Stored data:
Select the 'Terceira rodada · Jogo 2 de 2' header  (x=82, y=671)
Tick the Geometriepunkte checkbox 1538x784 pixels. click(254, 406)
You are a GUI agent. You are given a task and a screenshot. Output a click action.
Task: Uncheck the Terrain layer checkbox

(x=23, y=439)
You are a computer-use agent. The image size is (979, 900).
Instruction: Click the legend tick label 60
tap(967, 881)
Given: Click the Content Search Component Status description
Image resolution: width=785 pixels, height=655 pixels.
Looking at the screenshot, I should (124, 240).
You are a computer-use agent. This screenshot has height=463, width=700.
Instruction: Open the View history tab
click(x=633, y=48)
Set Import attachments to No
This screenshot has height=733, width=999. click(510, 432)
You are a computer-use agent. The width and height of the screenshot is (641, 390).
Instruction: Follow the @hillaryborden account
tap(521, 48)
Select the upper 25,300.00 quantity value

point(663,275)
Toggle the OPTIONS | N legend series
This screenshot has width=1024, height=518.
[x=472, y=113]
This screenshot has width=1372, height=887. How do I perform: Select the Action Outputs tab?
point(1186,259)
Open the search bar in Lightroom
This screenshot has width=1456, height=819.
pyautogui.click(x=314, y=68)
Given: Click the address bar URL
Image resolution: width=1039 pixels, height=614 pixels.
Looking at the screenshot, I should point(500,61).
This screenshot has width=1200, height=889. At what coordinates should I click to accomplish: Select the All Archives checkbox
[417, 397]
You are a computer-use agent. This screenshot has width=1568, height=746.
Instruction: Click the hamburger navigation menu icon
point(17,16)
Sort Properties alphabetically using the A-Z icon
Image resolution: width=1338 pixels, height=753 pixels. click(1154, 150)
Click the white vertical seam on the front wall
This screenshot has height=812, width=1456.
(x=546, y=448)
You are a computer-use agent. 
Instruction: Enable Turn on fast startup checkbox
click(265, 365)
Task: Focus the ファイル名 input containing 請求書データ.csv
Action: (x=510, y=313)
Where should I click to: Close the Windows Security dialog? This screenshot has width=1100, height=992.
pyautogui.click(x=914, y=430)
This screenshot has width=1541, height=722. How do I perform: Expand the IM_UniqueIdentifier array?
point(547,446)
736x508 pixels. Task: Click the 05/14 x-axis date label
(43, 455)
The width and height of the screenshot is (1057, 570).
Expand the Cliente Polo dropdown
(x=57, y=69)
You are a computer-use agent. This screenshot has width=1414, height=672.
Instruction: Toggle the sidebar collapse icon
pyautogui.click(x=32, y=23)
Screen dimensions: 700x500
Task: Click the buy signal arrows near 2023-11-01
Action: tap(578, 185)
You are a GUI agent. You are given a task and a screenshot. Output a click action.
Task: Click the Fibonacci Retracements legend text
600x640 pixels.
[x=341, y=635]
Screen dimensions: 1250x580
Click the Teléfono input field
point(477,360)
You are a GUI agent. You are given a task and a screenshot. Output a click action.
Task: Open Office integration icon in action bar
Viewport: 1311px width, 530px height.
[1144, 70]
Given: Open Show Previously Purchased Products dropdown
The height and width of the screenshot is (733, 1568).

## [Task prompt]
What lines above hold the word "agent"? Pull each one out.

## [Task response]
You are a GUI agent. You are given a task and a screenshot. Output a click action.
You are a computer-use agent. The image size is (979, 900).
You are a computer-use agent. This screenshot has height=463, width=700.
You are a computer-use agent. The width and height of the screenshot is (641, 390).
You are a computer-use agent. This screenshot has width=1568, height=746.
You are a computer-use agent. 
You are a computer-use agent. This screenshot has width=1414, height=672.
You are a GUI agent. You are given a task and a screenshot. Output a click action.
You are a GUI agent. You are given a task and a screenshot. Output a click action.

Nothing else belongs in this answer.